▸ **Information shown**:
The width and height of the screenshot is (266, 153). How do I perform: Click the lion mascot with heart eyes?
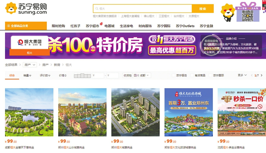[228, 13]
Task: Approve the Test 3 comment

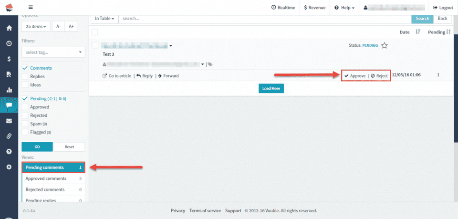Action: [355, 76]
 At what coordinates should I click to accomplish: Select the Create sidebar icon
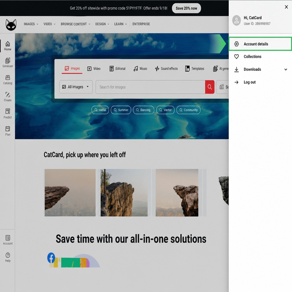click(8, 95)
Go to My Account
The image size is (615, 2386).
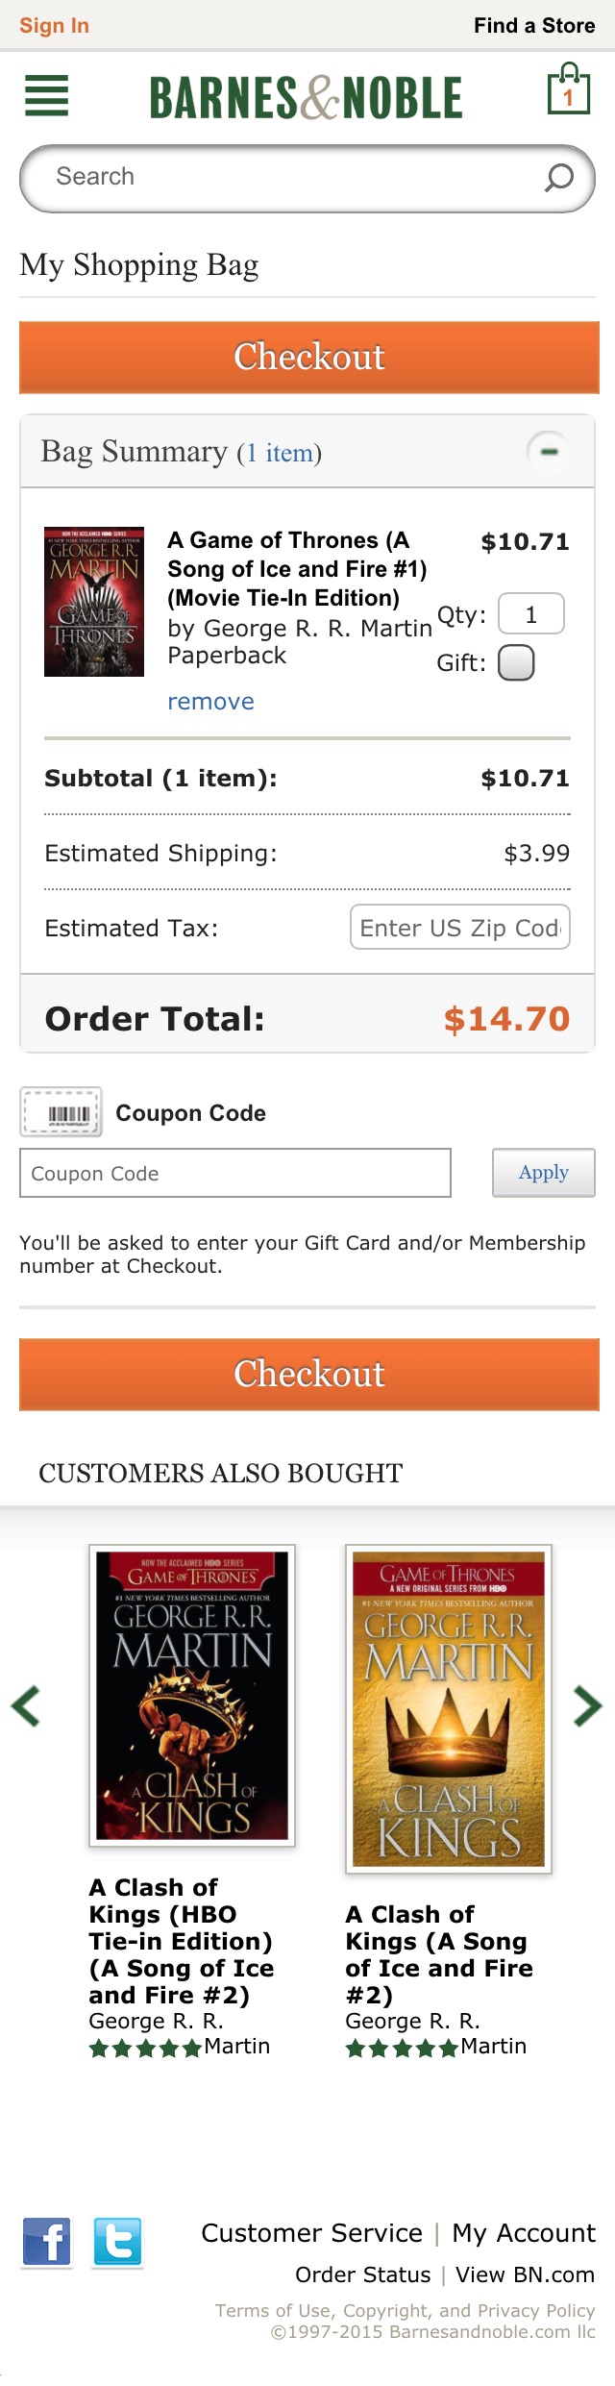524,2232
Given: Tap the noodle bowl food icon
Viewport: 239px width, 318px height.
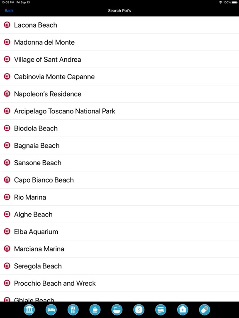Looking at the screenshot, I should tap(117, 310).
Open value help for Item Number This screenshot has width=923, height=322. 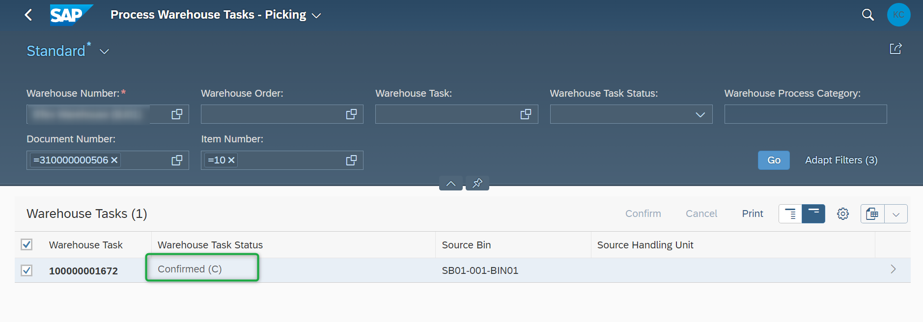[x=351, y=161]
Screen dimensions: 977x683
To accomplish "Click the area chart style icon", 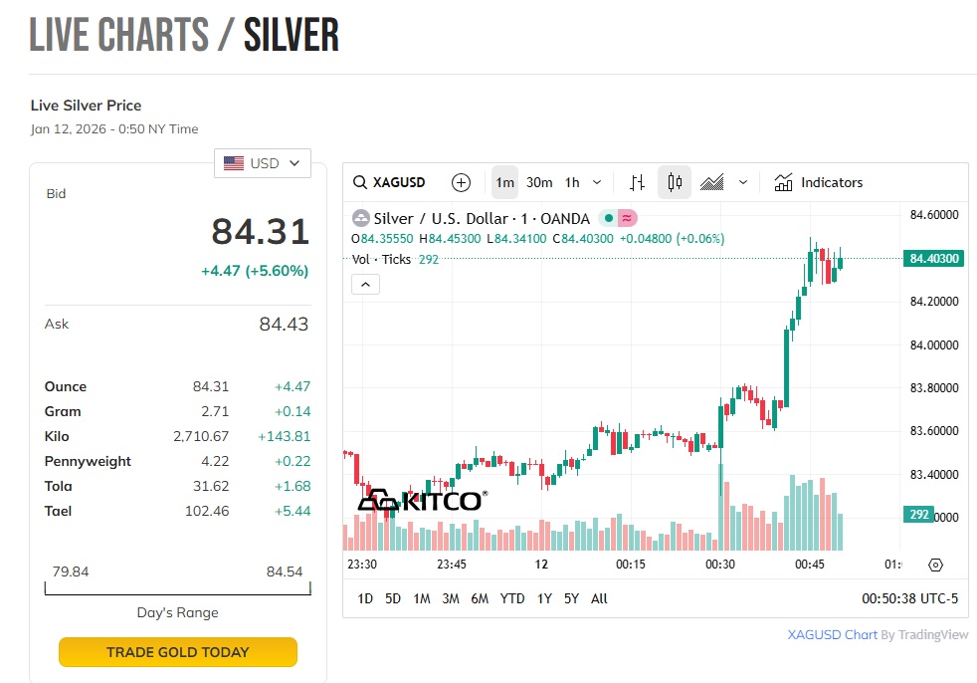I will (712, 182).
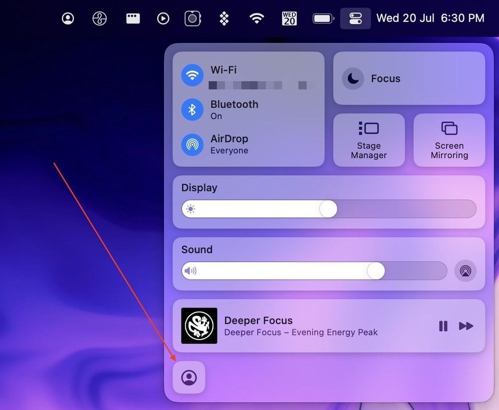The height and width of the screenshot is (410, 499).
Task: Click the Wi-Fi icon in Control Center
Action: tap(192, 76)
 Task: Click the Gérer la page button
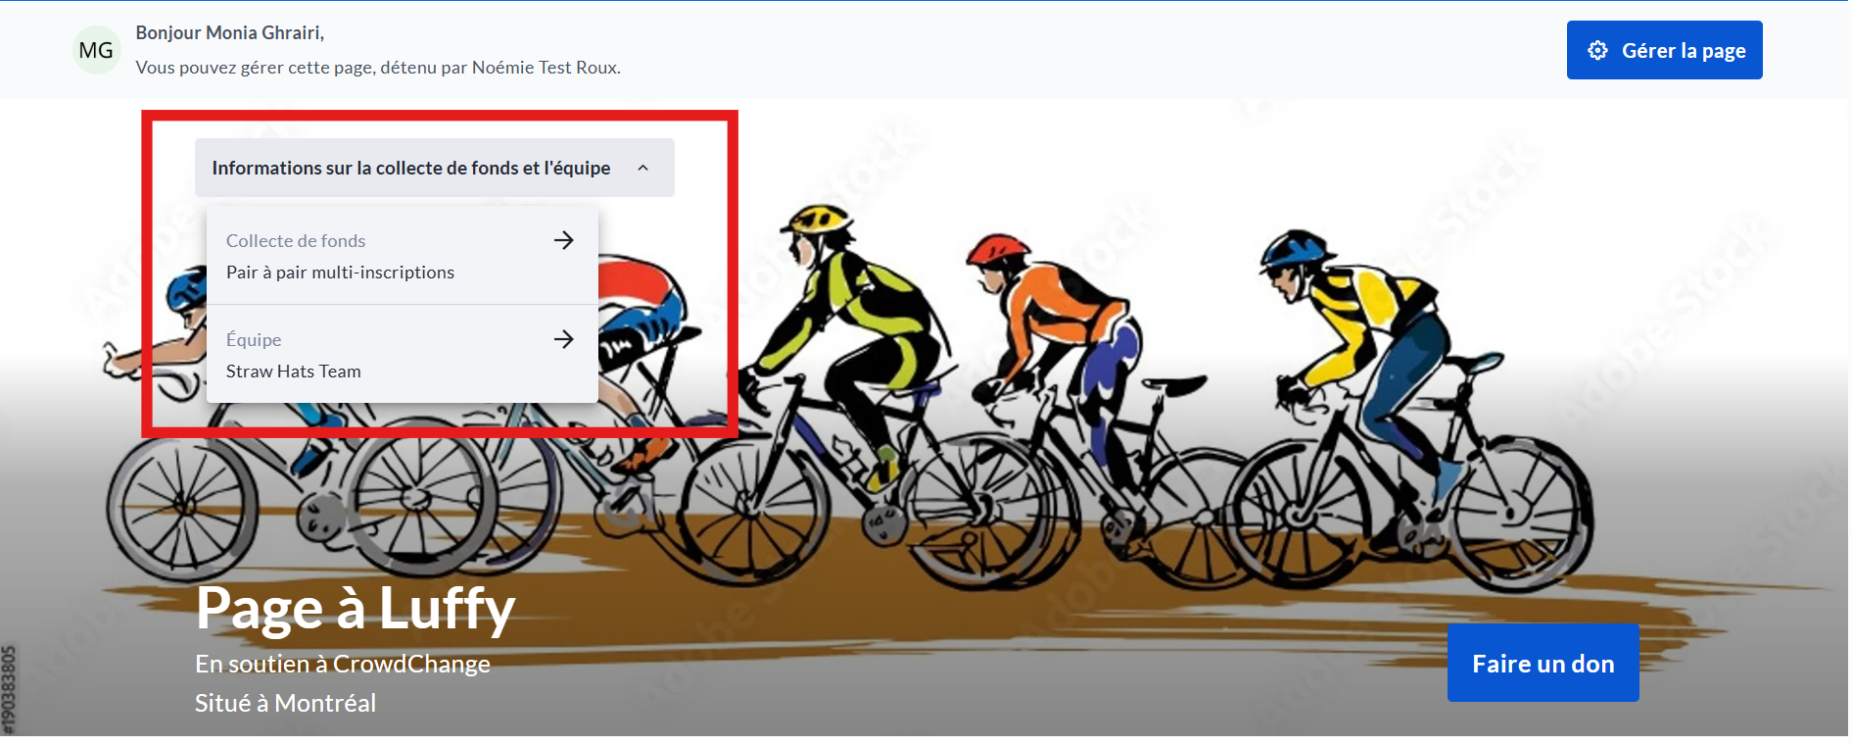(x=1664, y=50)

▸ **Brief**: What you should return is the exact text of every line from the top of the entries through the line with "Given: Tap the noodle bowl food icon", pictures removed.

▸ **Task answer**:
The width and height of the screenshot is (266, 153). How do I perform: Click the lion mascot with heart eyes?
[228, 13]
Task: Approve the Test 3 comment

Action: [355, 76]
 At what coordinates should I click to accomplish: Select the Create sidebar icon
click(8, 95)
Go to My Account
The image size is (615, 2386).
524,2232
Given: Tap the noodle bowl food icon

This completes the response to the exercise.